• ESTRATTO FORNITO:
A maggior ragione il soggetto ritratto è fondamentale.
Se il soggetto mostra un elemento umano, l’empatia di chi guarda aumenta.
Ciò non significa che basti ritrarre una donna o un uomo per garantirsi uno scatto interessante.

Se decidiamo di ritrarre un soggetto umano è bene che si tenga presente che siamo più attirati quando riconosciamo un volto e lo siamo ancora maggiormente quando lo sguardo di chi è ritratto è rivolto a chi guarda.

Una persona ritratta all’interno di una scena assicura una dinamicità maggiore rispetto ad un albero o ad un edificio. Una persona, normalmente, interagisce con il resto degli elementi della scena e questo solletica l’empatia di cui parlavo prima.
Non è necessario ritrarre soggetti umani per intero, spesso, ad esempio, un taglio deciso, un dettaglio, racconta meglio di un campo intero, perché non svela l’intera relazione o aiuta a concentrarsi su ciò che viene riprodotto.

Ricordiamoci, però:  l’inserimento di un elemento umano aiuta a raccontare storie più interessanti. Non è neppure sempre necessario ritrarre soggetti che guardano in macchina, anche se lo sguardo diretto in un ritratto rende il ritratto più diretto ed esplicito.
Le decisioni vanno prese in base al messaggio e al linguaggio che intendiamo usare nella nostra fotografia.

Il lato opposto della medaglia è che includendo un elemento umano NON è una storia che va presa alla leggera, perché suggerisce un’attesa maggiore da parte di chi guarda e disattenderla renderebbe lo scatto decisamente mediocre e così anche la storia che cerchiamo di raccontare.

• DATI ARCHIVIATI:

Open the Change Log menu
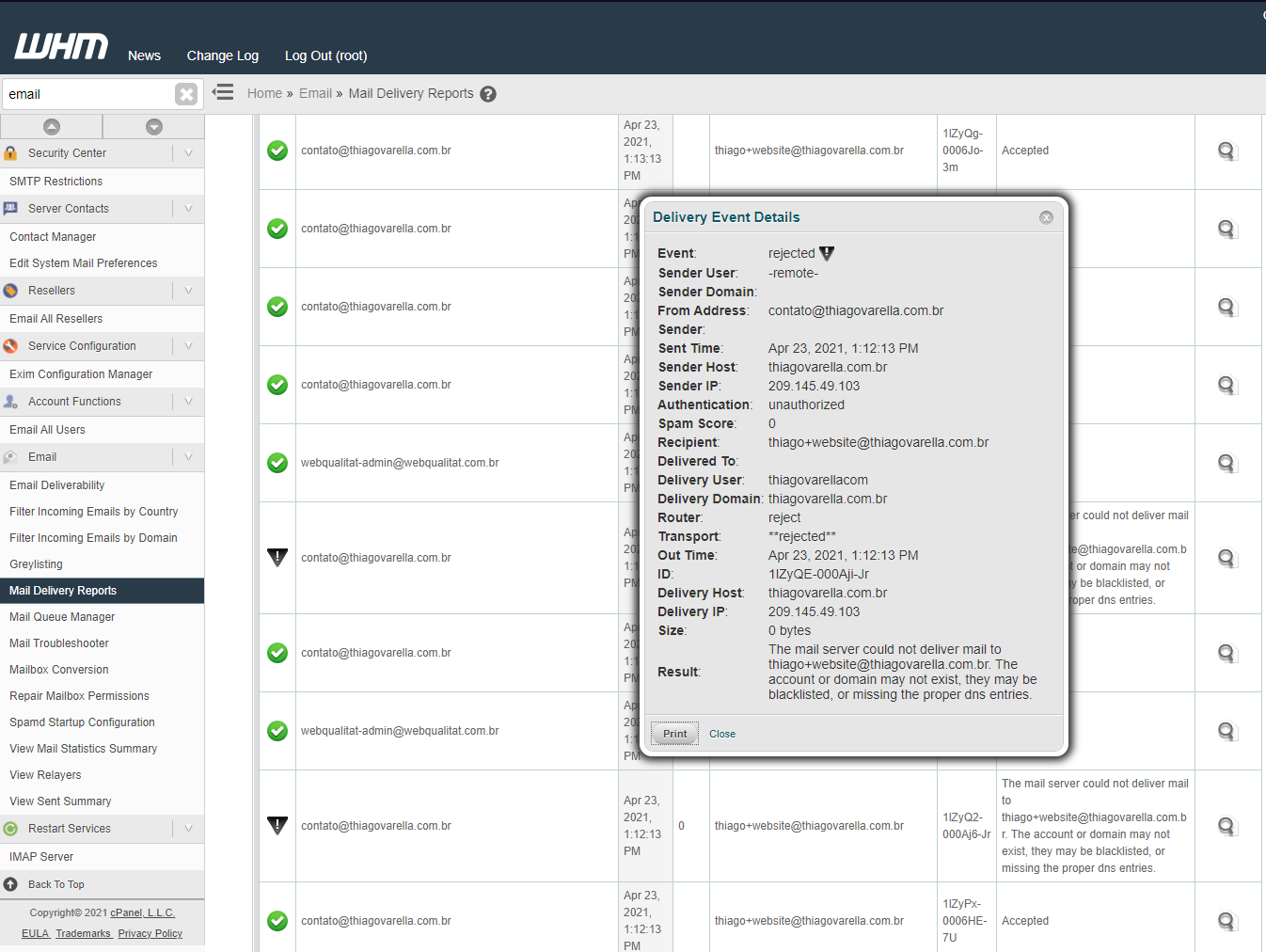This screenshot has height=952, width=1266. coord(222,56)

• COMPITO 1: Modifica il testo sui soggetti umani in fotografia: riporta il passo da "Ricordiamoci, però:  l’inserimento di" fino a "diretto ed esplicito." incluso, sostituendo "in macchina" con "nell'obiettivo".
• COMPITO 2: Prosegui il testo sui soggetti umani in fotografia a partire dalla sua ultima frase.

• RISPOSTA SCRITTA 1:
Ricordiamoci, però:  l’inserimento di un elemento umano aiuta a raccontare storie più interessanti. Non è neppure sempre necessario ritrarre soggetti che guardano nell'obiettivo, anche se lo sguardo diretto in un ritratto rende il ritratto più diretto ed esplicito.

• RISPOSTA SCRITTA 2:
L’elemento umano non è solamente il volto. Possiamo raccontare storie bellissime senza ritrarre volti, concentrandosi su particolare o gesti.
I gesti evocano emozioni – date uno sguardo agli scatti di Richard Avedon, maestro supremo nel cogliere il gesto.
Il gesto suggerisce azione e l’azione è preferibile alla staticità, a meno che non si stia raccontando per ritratti.
Un sorriso, un gesto, sono attimi, che se colti con capacità, possono costruire storie molto interessanti.

Prendiamo ad esempio la foto d’apertura, racconta una storia chiara, parla immediatamente di un matrimonio e l’elemento umano è predominante, anche se soltanto suggerito. È per questo la storia meno forte? era necessario inquadrare anche il volto dello sposo, per raccontare la storia per intero?
Ognuno faccia i suoi ragioanamenti.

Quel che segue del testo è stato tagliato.